O líder do governo na Câmara, Henrique Fontana (PT-RS), reconhece que, com seis medidas provisórias trancando a pauta da Casa, passar duas semanas sem qualquer votação em plenário é prejudicial para a imagem do Parlamento. Mas confia que a sociedade vai entender os motivos do governo ao interferir no Legislativo e optar pela obstrução dos trabalhos na Câmara. ''A responsabilidade governamental exige que se utilizem mecanismos mesmo contra a nossa vontade. A sociedade preferiria que a Câmara continuasse votando, mas compreende que a democracia tem suas regras. A CPMF é fundamental para o País'', diz o líder.
''Fomos fechados por decisão do governo e de sua maioria, é escandaloso. Nunca antes na história deste País a base governista obstruiu por tanto tempo'', protesta o líder do PSOL, Chico Alencar (RJ), repetindo uma expressão habitual do presidente Luiz Inácio Lula da Silva em seus discursos.

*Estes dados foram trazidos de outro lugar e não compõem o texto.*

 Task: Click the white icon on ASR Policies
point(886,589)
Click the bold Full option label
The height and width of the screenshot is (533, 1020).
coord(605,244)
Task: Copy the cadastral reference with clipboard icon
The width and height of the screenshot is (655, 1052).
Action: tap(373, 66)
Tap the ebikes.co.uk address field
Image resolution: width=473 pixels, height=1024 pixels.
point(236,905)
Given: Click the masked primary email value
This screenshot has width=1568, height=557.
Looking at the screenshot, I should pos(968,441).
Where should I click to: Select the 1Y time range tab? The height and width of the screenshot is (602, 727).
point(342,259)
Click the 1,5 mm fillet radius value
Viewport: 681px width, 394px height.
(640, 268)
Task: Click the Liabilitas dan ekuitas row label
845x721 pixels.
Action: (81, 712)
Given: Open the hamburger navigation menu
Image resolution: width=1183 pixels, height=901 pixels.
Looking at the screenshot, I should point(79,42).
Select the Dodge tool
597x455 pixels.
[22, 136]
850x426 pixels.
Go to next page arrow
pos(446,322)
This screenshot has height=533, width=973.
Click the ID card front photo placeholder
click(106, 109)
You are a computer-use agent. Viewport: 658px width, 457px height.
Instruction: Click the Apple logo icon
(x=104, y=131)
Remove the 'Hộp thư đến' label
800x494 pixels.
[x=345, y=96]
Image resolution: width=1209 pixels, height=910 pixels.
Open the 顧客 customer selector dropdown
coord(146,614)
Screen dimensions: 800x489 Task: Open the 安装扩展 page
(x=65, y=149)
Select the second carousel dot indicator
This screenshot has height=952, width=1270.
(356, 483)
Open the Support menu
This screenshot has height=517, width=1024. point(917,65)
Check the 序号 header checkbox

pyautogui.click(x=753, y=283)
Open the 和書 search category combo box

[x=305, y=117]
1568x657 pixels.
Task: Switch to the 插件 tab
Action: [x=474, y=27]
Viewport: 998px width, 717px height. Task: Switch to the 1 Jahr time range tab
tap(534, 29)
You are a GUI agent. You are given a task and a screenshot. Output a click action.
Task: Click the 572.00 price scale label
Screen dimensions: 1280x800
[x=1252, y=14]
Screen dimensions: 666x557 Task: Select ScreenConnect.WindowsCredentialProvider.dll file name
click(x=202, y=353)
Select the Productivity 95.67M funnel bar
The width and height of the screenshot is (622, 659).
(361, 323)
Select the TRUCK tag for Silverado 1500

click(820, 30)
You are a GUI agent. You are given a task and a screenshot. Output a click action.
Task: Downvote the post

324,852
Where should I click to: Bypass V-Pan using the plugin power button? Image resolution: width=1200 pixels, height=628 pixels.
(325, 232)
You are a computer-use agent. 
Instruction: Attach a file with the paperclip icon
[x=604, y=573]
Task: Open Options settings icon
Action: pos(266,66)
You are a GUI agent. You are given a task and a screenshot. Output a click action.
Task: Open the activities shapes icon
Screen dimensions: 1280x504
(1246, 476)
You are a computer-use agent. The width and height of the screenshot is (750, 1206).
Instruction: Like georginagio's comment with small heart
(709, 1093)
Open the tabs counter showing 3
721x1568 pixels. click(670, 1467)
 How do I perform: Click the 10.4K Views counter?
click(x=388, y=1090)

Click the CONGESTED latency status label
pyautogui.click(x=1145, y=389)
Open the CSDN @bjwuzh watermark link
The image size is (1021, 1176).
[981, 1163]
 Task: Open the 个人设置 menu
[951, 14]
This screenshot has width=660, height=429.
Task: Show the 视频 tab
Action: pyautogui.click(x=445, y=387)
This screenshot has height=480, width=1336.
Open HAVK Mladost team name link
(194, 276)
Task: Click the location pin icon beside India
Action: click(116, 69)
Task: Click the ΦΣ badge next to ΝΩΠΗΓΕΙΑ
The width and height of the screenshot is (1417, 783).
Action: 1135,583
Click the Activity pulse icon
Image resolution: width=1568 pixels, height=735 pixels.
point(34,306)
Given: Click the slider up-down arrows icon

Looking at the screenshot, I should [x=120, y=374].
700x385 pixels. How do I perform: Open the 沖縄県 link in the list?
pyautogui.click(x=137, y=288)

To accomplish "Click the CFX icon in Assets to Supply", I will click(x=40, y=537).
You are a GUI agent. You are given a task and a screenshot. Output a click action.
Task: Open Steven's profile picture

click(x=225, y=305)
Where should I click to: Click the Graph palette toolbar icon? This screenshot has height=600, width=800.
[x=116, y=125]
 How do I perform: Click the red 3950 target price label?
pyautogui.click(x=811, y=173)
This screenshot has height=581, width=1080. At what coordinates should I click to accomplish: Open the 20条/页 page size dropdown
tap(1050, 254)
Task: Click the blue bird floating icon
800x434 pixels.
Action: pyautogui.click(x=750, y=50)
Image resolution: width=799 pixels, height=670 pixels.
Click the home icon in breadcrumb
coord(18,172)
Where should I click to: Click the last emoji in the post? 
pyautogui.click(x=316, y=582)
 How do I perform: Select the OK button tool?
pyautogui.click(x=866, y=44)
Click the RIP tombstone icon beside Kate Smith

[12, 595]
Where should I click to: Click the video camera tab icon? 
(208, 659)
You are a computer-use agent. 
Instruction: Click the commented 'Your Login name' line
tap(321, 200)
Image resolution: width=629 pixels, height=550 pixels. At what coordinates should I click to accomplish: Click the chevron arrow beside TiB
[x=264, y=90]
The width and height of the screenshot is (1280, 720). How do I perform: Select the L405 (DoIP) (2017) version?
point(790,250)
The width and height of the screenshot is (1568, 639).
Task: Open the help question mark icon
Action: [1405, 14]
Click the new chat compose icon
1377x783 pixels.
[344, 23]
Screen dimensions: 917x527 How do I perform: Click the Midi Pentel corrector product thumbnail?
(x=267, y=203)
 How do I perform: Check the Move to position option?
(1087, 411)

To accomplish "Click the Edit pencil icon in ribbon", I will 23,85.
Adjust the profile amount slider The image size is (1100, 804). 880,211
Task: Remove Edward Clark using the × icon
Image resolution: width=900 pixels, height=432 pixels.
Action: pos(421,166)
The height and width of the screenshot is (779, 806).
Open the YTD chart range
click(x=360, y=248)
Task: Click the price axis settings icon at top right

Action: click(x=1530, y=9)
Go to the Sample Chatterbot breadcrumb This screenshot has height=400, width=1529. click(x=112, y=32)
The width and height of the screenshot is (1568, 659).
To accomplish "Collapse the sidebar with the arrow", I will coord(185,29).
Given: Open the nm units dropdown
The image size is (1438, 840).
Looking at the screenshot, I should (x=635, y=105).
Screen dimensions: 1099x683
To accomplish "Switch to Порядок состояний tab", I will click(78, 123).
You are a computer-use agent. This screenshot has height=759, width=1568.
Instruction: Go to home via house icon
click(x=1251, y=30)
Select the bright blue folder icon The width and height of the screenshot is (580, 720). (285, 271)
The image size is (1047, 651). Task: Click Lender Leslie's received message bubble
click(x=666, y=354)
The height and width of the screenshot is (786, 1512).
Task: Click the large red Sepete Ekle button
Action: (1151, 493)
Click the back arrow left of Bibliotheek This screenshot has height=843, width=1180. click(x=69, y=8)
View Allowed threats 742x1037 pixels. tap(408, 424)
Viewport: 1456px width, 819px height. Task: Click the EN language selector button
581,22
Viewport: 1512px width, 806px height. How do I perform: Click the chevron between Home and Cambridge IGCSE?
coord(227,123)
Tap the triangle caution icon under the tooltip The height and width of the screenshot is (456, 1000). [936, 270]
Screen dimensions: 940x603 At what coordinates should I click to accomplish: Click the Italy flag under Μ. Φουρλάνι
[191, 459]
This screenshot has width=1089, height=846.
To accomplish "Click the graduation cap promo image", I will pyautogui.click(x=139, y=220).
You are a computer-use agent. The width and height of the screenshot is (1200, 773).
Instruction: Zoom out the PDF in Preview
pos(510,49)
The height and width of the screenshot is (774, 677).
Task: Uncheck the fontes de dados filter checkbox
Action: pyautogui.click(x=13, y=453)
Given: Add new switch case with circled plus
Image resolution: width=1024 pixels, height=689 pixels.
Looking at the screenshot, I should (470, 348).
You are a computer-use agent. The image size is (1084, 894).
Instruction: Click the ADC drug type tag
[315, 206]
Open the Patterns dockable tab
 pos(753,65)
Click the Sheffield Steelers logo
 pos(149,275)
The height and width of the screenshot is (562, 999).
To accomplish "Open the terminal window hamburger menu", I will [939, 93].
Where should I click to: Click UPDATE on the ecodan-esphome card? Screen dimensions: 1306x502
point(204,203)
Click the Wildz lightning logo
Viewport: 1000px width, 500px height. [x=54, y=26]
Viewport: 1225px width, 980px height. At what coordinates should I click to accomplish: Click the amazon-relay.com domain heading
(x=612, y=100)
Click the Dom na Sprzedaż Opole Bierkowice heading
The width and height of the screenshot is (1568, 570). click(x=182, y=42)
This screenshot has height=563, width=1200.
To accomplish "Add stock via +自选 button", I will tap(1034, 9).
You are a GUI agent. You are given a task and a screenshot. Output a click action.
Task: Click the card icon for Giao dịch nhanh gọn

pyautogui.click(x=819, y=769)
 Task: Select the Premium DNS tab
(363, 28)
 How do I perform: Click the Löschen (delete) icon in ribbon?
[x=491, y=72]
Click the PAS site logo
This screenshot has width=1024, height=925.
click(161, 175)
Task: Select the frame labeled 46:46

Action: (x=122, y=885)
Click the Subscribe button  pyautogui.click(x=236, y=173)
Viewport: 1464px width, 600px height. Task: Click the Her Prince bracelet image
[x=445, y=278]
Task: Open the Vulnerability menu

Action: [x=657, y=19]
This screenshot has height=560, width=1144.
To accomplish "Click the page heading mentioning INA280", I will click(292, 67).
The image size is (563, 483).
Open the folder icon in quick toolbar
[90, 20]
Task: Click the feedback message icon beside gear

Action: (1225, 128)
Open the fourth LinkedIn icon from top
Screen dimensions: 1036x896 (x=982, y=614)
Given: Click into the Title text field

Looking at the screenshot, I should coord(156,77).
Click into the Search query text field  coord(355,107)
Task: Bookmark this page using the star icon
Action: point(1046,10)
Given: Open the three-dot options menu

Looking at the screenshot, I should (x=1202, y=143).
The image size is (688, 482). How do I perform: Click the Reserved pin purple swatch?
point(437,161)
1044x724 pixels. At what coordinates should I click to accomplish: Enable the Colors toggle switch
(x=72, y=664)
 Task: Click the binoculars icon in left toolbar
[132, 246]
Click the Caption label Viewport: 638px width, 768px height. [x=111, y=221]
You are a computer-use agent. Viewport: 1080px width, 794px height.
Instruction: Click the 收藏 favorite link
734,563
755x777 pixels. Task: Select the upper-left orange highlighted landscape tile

A votação no Senado da CPMF está prevista para a próxima terça-feira em primeiro turno e, uma semana depois, em segundo turno. Até agora, o governo ainda não tem os votos necessários para garantir a prorrogação. Na melhor das hipóteses, o plenário da Câmara retomará as votações no dia 18. Como o recesso começa no dia 22 de dezembro, um sábado, serão no máximo três dias de votação. (A.E.)